By: Alison Green Project Wildfire

Topic: Communications / Outreach Evacuation outreach/planning

Type: Success Story / Lessons Learned

Deschutes County is familiar with wildfire evacuation. Typically there is at least one neighborhood on evacuation notice each year. Even with seasoned residents, the influx of visitors and new residents creates the need for more specific evacuation outreach. Many new residents are not aware of wildfire when they move to central Oregon. With inspiration from the Chumstick Wildfire Stewardship Coalition’s 2015 Make-a-Kit-Monday campaign, Project Wildfire recently embarked on a six-week digital campaign to focus on different facets of wildfire evacuation. With the help of our local partners in central Oregon, we created our own Make-a-Plan Monday series that highlighted what citizens should do to prepare for evacuation.

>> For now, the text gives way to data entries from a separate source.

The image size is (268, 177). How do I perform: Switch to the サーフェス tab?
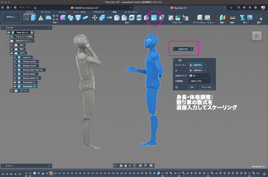pos(45,12)
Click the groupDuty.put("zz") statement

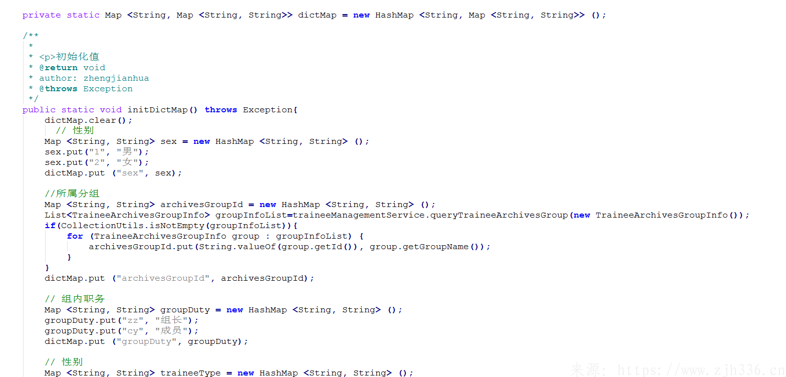pyautogui.click(x=121, y=320)
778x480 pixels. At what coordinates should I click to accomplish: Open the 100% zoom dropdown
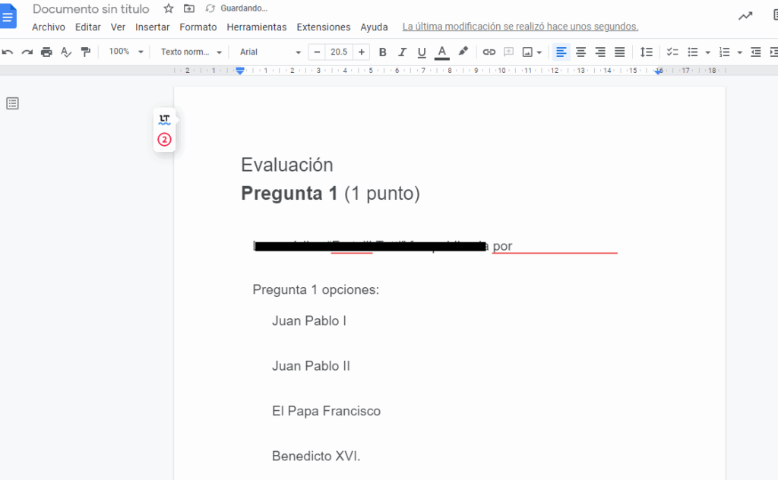[125, 52]
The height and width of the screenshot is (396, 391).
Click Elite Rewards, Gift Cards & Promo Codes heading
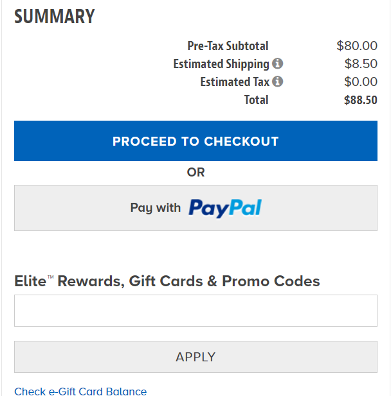[167, 281]
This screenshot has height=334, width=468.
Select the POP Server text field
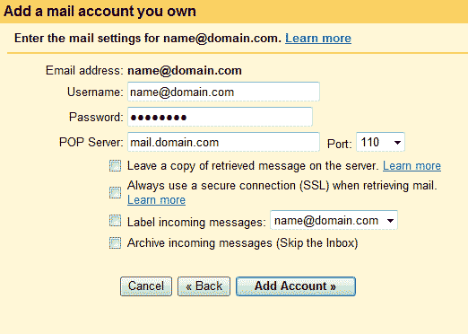pos(223,142)
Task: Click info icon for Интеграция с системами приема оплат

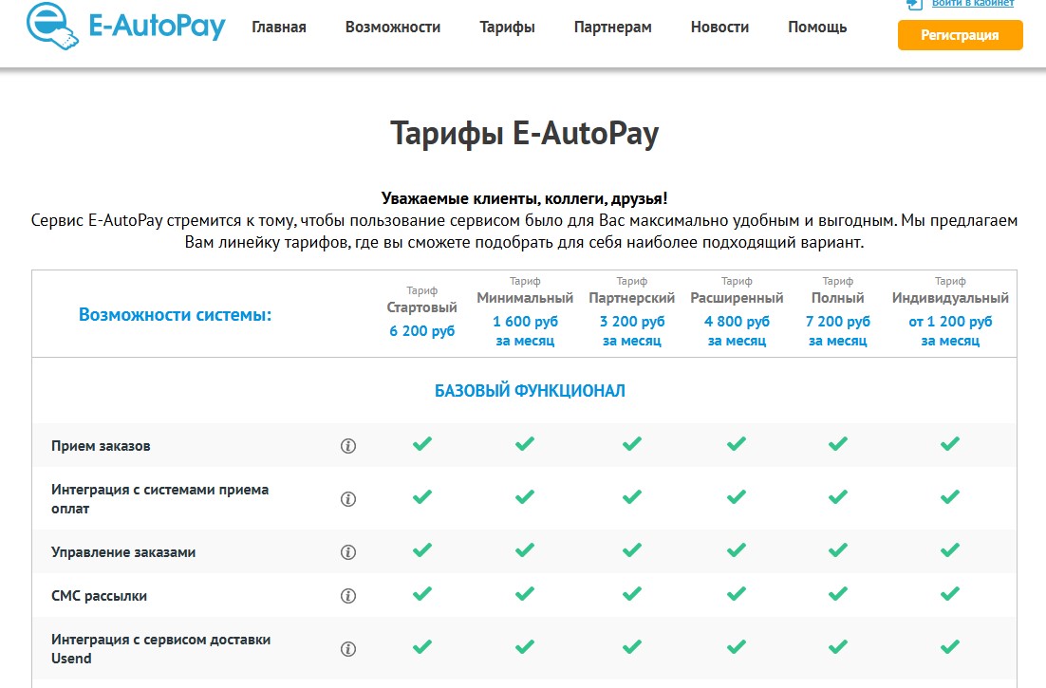Action: click(348, 499)
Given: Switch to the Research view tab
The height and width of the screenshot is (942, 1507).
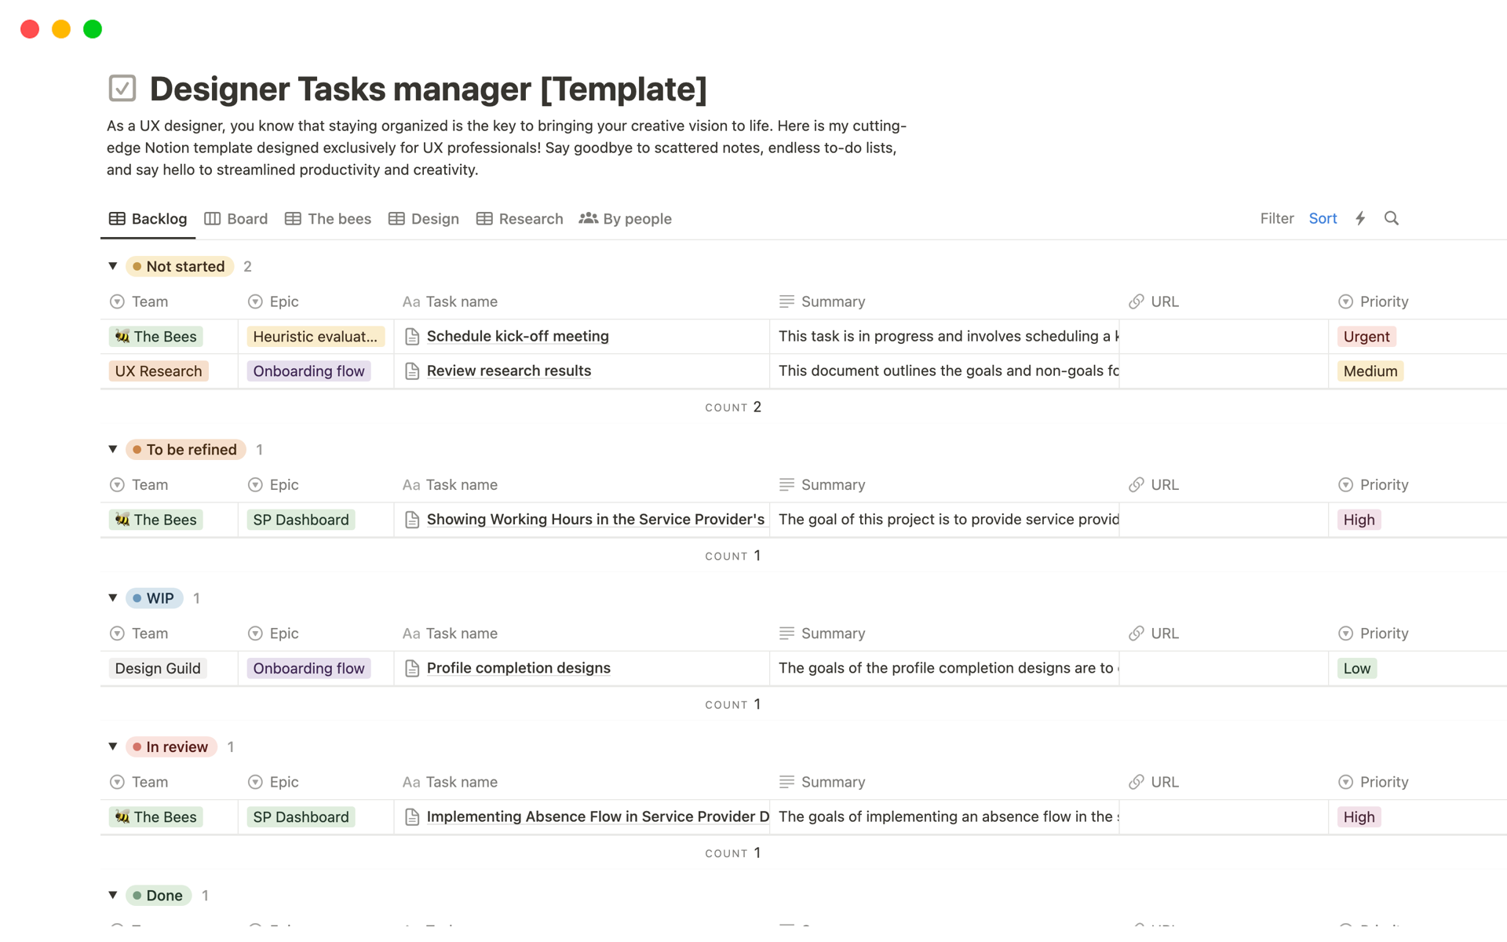Looking at the screenshot, I should (531, 218).
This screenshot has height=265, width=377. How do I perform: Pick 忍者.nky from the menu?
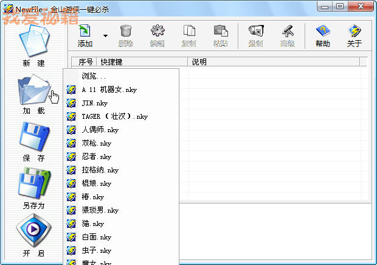point(96,157)
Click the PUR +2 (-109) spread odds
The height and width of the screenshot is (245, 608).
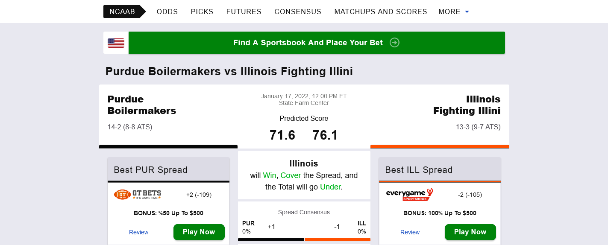coord(199,195)
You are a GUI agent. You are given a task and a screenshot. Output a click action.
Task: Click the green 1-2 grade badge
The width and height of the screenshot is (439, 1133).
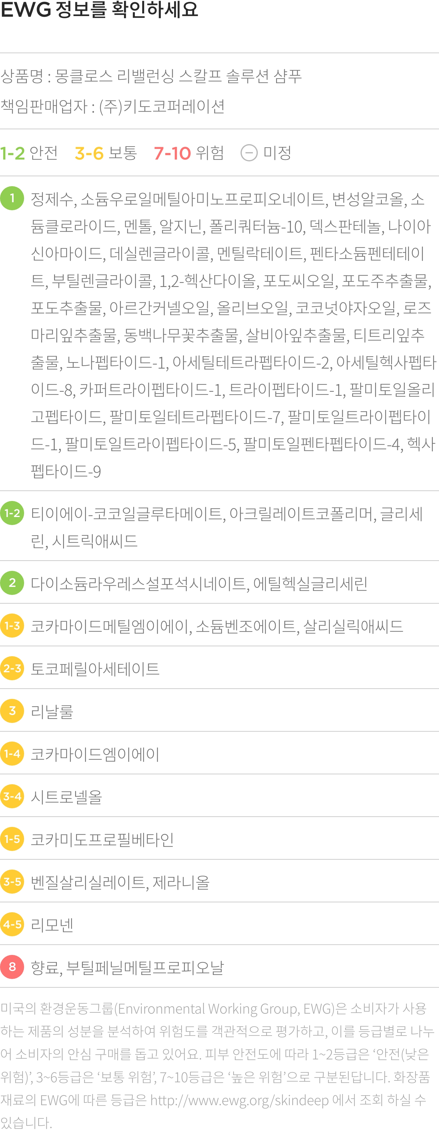(x=12, y=513)
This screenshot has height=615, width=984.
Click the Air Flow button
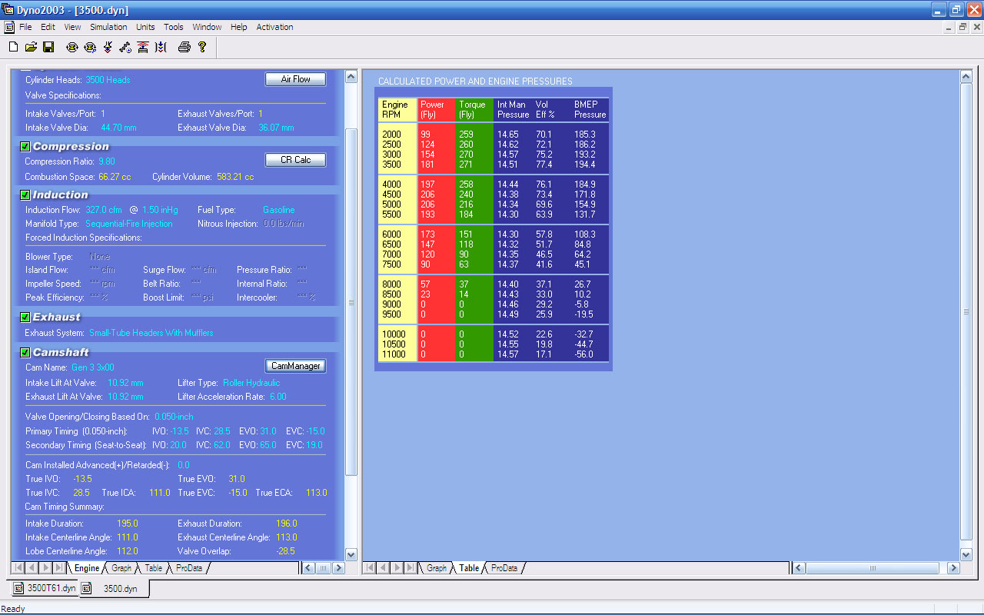295,79
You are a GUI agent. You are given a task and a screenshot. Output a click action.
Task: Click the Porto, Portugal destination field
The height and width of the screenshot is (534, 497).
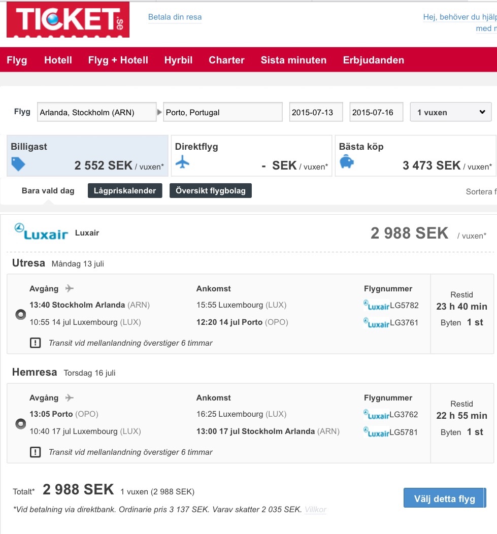(223, 112)
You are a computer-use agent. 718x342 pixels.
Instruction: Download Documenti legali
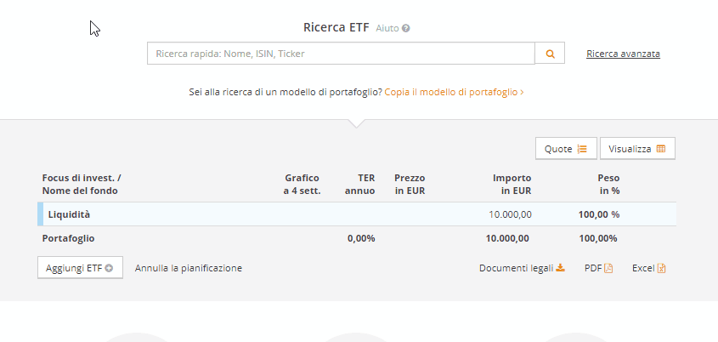(x=522, y=268)
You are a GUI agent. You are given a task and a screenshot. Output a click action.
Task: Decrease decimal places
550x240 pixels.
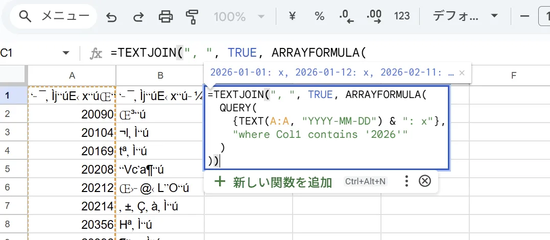point(347,16)
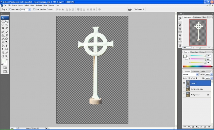Open the Workspace dropdown

[x=139, y=9]
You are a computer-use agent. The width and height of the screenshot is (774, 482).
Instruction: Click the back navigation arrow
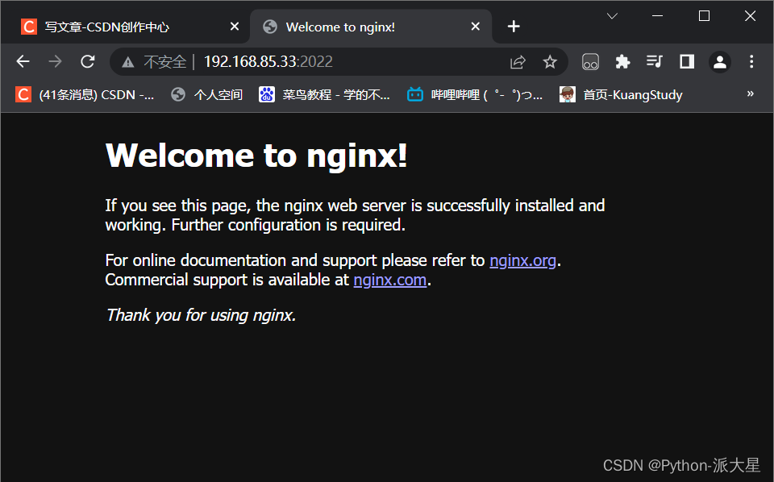tap(23, 61)
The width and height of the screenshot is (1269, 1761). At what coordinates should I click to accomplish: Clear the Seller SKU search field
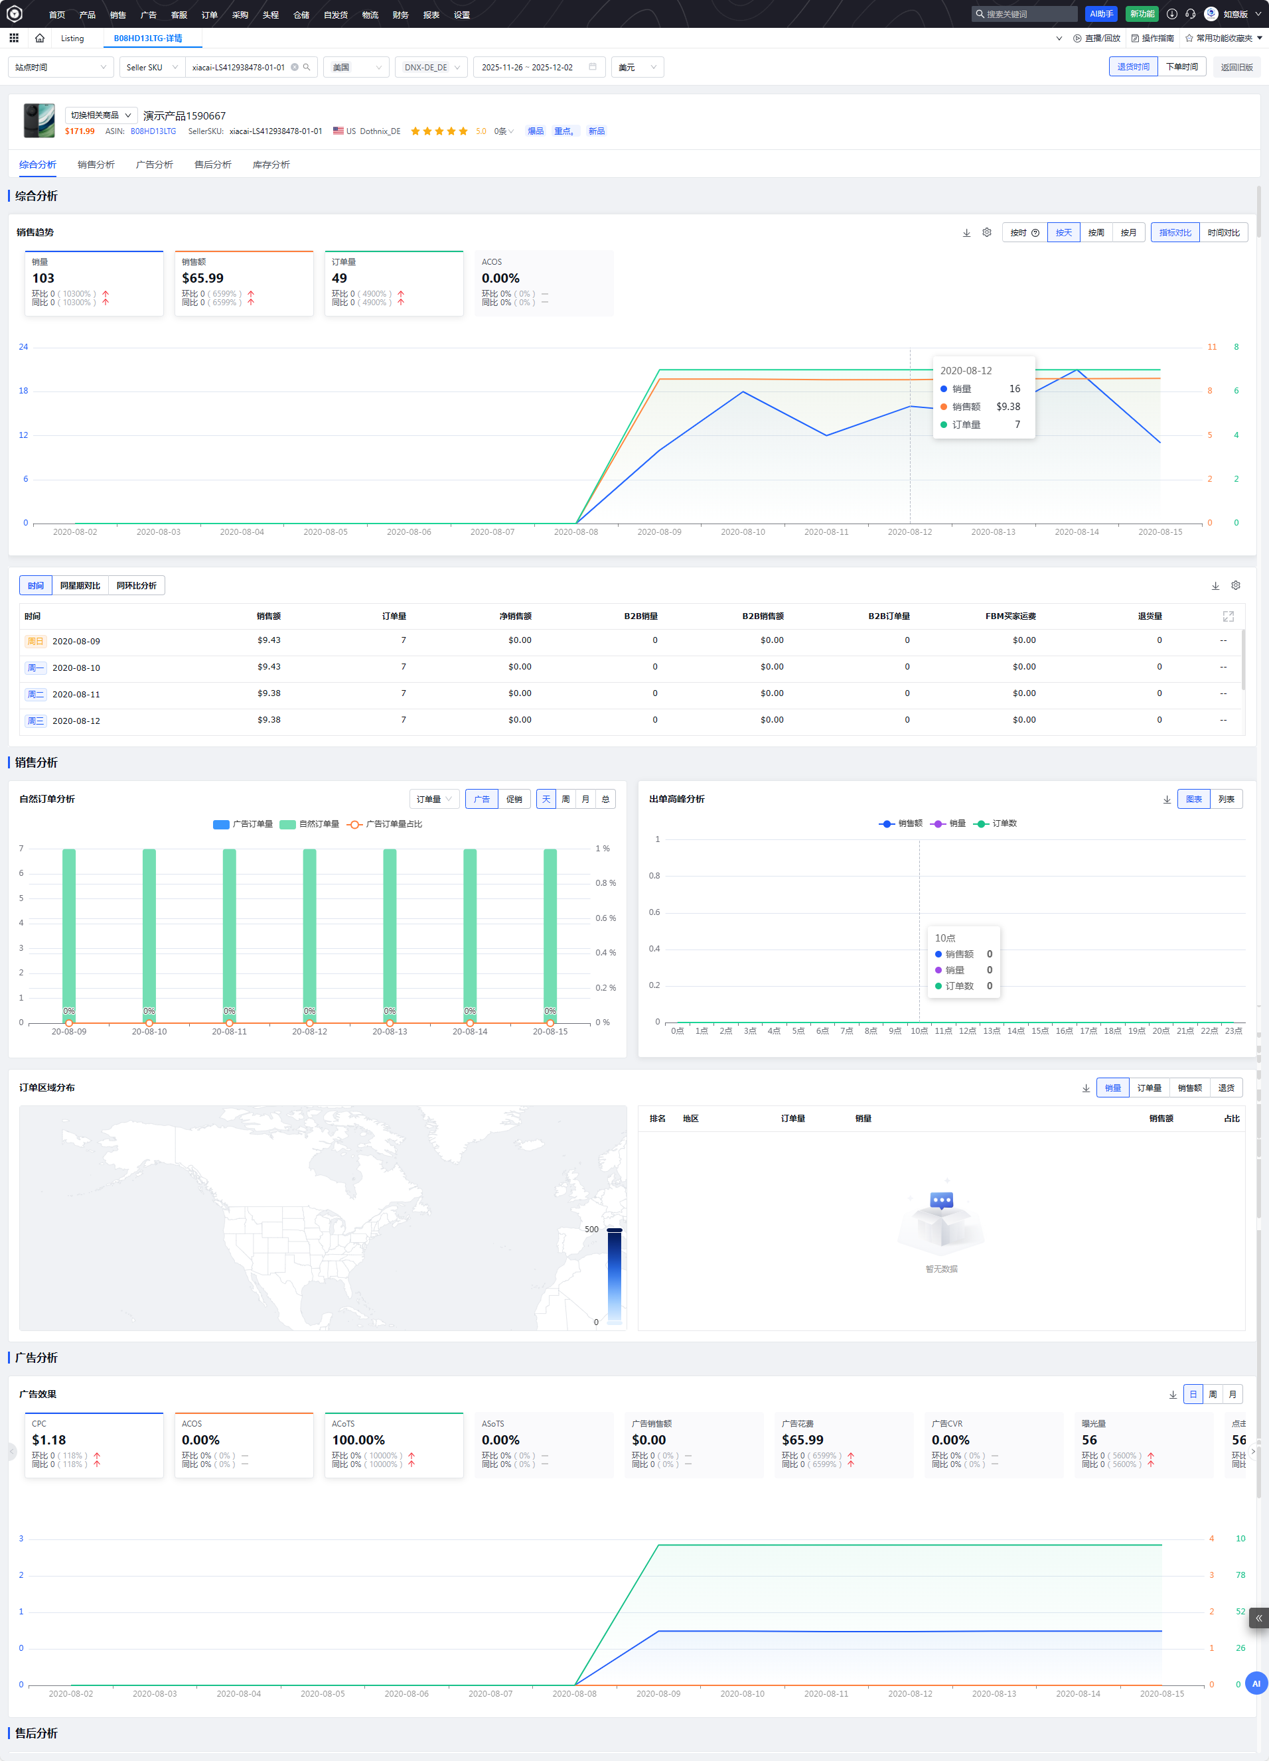294,68
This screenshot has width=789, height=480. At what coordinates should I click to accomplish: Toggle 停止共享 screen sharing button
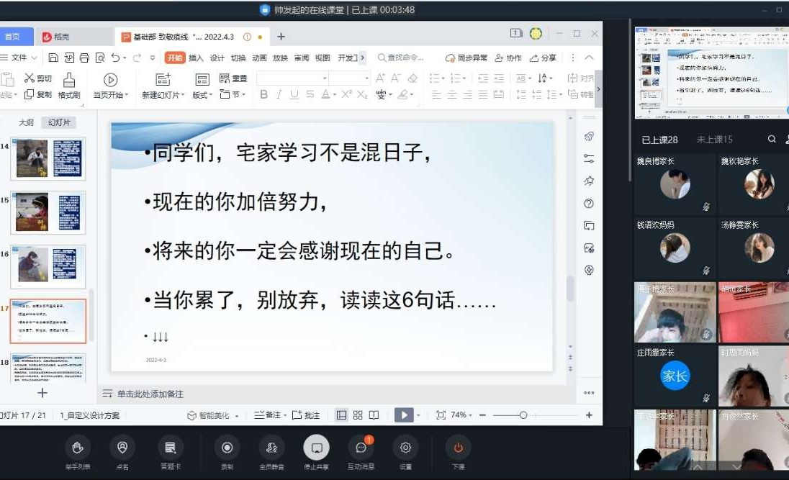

Child packing her own "go-bag"

Click to watch “Make-a-Kit-Monday, Part 4: Special Considerations.” Credit: Alison Green, Project Wildfire

The series kicked off on April 17 with evacuation basics, and aired new videos each Monday throughout the following five weeks. Each week, we focused on a new topic for followers to act on: building go-kits, aiding children, assisting vulnerable populations, preparing businesses, and arranging for pet evacuation. The videos ran on Project Wildfire’s website, YouTube channel and social media outlets, as well as local radio stations.

Screenshot of woman loading a horse into a trailer

Click to watch “Make-a-Kit-Monday, Part 6: Evacuating Animals and Pets.” Credit: Screenshot of Project Wildfire’s “Make-a-Kit-Monday, Part 6: Evacuating Animals and Pets” video

We designed a digital promotional blitz, with web banners, wallpapers and videos, allowing for it to be archived on our website after the campaign was done. As for reach, we had over 1,000 visitors to the web page and over 43,000 people engaged on our social media platforms during the campaign.

After the campaign was complete, a longer video was produced to summarize the individual ones. We will continue to use and share the shorter videos, as well as the summary video, to empower residents to prepare for local emergencies. All the videos produced have been shared with the local news outlets for evacuation pieces they may produce during fire season. These outlets play an integral part in telling our story.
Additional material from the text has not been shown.